Well nothing complicated about the definition, is there! If only society was equally motivated by getting to the truth of climate change. Yes, I know I’m being naive!
Why my mini-rant?
I’m well in to James Hansen’s book Storms of my Grandchildren and it’s confirming my fears about the issues that are facing mankind now! But more of that later.
What triggered me putting ‘pen to paper’ was a recent report from the Yale forum on climate change and the media. Here’s how it opened,
Scientific Consensus Stronger than Scientists Thought?
Bruce Lieberman May 2, 2012
More than two decades after the Intergovernmental Panel on Climate Change (IPCC) began publishing the latest scientific consensus on the globe’s changing climate, widespread doubts persist in the U.S. over whether there really is widespread agreement among scientists. It’s the primary argument of those who deny basic scientific foundations of warming.
But new and innovative survey results suggest the consensus among scientists might actually be stronger than the scientists themselves had thought.
The battles to define and debunk scientific consensus over climate change science have been fought for years. In 2004, University of California San Diego science historian Naomi Oreskes wrote about a broad consensus she found after studying 928 scientific papers published between 1993 and 2003.
But what I found deeply fascinating was that later on Bruce Lieberman, the report’s author, lists in detail the actual levels of agreement compared to the perceived levels. To make it easier to take in, I have amended the telling differences to italic.
In sum, the newly released poll results identified surprisingly common points of agreement among climate scientists; and yet for each point, those scientists underestimated the amount of agreement among their colleagues. The results:
- Human activity has been the primary cause of increases in global average air and ocean temperatures in the last 250 years. (About 90 percent of respondents agreed with this characterization, but those respondents estimated that less than 80 percent of their scientist colleagues held that view.)
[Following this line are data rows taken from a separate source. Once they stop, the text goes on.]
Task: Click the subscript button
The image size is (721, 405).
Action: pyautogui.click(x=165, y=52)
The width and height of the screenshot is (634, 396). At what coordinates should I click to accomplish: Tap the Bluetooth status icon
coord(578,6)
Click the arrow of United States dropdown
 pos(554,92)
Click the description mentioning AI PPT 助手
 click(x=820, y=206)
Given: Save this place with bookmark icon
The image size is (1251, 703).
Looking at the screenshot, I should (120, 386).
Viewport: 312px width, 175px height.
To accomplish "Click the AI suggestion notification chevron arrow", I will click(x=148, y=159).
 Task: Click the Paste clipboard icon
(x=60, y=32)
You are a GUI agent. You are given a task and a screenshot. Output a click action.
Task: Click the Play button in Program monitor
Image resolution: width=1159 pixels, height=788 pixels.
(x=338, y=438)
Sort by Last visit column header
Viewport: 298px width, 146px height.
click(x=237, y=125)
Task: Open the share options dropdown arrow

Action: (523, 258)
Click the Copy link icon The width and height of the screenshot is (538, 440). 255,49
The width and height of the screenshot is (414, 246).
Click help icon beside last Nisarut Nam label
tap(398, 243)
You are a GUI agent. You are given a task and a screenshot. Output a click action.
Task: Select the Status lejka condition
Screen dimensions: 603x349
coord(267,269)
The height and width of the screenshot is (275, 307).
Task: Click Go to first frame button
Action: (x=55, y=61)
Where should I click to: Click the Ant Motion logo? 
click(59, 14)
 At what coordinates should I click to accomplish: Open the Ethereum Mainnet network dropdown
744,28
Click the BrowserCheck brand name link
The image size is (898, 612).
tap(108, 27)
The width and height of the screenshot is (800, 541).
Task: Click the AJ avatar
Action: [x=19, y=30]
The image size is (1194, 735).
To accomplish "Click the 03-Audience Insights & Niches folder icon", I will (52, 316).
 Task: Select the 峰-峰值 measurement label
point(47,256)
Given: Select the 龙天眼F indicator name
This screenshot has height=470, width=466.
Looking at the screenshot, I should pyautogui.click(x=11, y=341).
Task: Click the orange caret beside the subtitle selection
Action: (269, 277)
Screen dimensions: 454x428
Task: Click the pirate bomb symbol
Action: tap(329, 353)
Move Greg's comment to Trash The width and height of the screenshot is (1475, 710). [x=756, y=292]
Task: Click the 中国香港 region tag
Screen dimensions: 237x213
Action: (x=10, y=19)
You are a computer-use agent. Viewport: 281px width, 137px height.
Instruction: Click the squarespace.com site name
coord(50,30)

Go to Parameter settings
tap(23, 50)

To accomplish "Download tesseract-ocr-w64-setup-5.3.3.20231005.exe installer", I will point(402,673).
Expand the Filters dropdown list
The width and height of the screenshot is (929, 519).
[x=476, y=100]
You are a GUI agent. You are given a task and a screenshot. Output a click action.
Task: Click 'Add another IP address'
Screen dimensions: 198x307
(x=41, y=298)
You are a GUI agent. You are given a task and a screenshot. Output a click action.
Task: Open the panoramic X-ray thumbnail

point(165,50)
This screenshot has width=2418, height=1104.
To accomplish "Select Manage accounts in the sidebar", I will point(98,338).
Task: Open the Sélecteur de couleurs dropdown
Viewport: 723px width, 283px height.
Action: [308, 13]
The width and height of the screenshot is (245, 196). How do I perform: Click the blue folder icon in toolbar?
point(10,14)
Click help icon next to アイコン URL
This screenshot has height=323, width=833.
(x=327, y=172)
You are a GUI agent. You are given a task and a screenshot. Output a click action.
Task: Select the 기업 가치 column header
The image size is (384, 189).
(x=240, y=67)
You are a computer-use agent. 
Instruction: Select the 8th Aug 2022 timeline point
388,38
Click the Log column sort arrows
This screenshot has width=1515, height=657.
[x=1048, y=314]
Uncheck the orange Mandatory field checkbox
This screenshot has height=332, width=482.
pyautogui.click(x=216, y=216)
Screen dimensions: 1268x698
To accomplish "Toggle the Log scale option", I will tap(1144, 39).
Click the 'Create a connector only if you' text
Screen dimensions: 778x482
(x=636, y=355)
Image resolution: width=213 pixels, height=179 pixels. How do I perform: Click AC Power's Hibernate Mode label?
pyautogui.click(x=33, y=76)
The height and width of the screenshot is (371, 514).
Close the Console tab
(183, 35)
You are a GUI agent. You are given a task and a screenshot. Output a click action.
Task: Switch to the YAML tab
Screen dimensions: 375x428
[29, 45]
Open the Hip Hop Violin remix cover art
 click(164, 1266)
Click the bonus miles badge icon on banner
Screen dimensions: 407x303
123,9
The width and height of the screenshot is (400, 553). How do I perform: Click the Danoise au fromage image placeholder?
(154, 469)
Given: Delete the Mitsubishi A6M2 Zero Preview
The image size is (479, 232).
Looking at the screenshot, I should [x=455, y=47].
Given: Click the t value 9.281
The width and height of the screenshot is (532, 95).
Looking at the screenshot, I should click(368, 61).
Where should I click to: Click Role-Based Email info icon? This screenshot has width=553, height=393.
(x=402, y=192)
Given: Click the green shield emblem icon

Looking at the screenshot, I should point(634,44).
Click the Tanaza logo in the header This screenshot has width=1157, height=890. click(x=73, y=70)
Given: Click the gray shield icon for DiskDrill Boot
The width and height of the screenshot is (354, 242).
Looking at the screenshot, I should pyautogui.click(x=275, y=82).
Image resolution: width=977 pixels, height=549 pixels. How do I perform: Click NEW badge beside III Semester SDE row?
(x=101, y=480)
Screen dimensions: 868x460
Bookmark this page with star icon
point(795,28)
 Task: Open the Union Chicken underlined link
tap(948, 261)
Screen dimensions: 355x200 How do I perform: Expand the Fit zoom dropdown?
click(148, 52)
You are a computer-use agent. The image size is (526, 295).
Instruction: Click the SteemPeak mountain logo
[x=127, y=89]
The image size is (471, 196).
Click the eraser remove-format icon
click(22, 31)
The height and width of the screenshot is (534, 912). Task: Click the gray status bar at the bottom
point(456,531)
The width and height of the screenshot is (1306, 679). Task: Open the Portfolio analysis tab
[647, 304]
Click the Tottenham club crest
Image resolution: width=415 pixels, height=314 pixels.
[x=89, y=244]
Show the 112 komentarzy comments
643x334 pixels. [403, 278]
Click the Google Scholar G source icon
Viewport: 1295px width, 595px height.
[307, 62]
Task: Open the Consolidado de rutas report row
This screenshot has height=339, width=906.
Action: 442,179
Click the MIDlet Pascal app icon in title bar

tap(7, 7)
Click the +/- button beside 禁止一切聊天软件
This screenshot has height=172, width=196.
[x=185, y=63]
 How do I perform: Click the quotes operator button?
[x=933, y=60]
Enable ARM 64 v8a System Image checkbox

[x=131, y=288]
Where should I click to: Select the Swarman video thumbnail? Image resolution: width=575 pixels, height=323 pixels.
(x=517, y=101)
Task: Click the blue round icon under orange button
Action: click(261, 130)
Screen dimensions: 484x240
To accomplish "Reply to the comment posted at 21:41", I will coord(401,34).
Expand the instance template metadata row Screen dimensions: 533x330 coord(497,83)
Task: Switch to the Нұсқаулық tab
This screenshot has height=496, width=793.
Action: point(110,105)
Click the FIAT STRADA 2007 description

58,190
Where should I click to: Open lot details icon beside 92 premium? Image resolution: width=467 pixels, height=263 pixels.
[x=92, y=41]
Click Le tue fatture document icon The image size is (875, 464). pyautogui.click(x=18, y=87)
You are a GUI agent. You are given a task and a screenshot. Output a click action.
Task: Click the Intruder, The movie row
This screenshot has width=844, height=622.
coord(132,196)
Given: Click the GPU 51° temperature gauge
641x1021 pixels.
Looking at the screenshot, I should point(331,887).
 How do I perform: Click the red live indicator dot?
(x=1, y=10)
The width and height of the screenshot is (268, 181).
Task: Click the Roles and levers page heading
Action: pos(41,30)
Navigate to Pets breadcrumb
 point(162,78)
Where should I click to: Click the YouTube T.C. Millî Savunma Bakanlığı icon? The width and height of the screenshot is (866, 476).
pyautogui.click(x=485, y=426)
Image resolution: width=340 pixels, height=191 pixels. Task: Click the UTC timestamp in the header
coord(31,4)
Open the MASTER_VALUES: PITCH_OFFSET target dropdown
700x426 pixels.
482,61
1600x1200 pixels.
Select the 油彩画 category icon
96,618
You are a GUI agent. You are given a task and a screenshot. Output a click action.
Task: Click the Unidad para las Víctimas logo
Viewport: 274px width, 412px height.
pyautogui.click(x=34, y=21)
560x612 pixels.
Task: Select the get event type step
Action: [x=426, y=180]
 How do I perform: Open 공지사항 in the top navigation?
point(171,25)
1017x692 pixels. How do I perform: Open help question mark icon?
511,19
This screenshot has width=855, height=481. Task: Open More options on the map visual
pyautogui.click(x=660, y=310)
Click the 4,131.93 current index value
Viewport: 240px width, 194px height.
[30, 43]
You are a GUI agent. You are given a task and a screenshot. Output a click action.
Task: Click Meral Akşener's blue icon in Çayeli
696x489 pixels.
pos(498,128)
- If governmental policies do not change, the CO2 concentration in the atmosphere will exceed 550 parts per million between 2050 and 2059. (More than 30 percent agreed, but those respondents estimated that just over 20 percent of their peers held that view.)
- If and when atmospheric CO2 concentrations reach 550 ppm, the increase in global average surface temperature relative to the year 2000 will be 2-3 degrees Celsius, or 3.2-4.8 F. (More than 40 percent agreed, but those respondents estimated that less than 30 percent held that view.)
- If governmental policies do not change, in the year 2050, the increase in global average surface temperature relative to the year 2000 will be 1.5-2 degrees Celsius, or 2.4-3.2 F). (More than 35 percent agreed, but those respondents estimated that just over 30 percent held that view.)
- The likelihood that global average sea level will rise more during this century than the highest level given in the 2007 assessment of the IPCC (0.59 meters, 23.2 inches) is more than 90 percent. (More than 30 percent agreed, but those respondents estimated that less than 20 percent held that view.)
- Since 1851, the U.S. has experienced an average of six major hurricane landfalls (> 111 mph) per decade. The total number of major hurricane landfalls in the U.S. from 2011-2020 will be seven to eight. (Nearly 60 percent agreed, but those respondents estimated that just over 30 percent held that view.)
- The total number of major hurricane landfalls in the U.S. from 2041 to 2050 will be seven to eight. (About 35 percent agreed, but those respondents estimated that less than 30 percent held that view.)
- Given increasing levels of human activity, the concentration of CO2 in the atmosphere can be kept below 550 ppm with current technology — but only with changes in government policy. (Nearly 70 percent agreed, but those respondents estimated that just over 50 percent held that view.)
Now back to Hansen’s book. Here’s what Hansen writes starting on p.144,
Sea level rise is one of the two climate impacts that I believe should be at the top of the list that defines what is “dangerous,” on any time scale that humanity can imagine. Ice sheets take thousands of years to build up from snowfall. Reasonable “adaptation” to a large sea level rise is nearly impossible, because once ice sheets begin to rapidly disintegrate, sea level would be continually changing for centuries. Coastal cities would become impractical to maintain.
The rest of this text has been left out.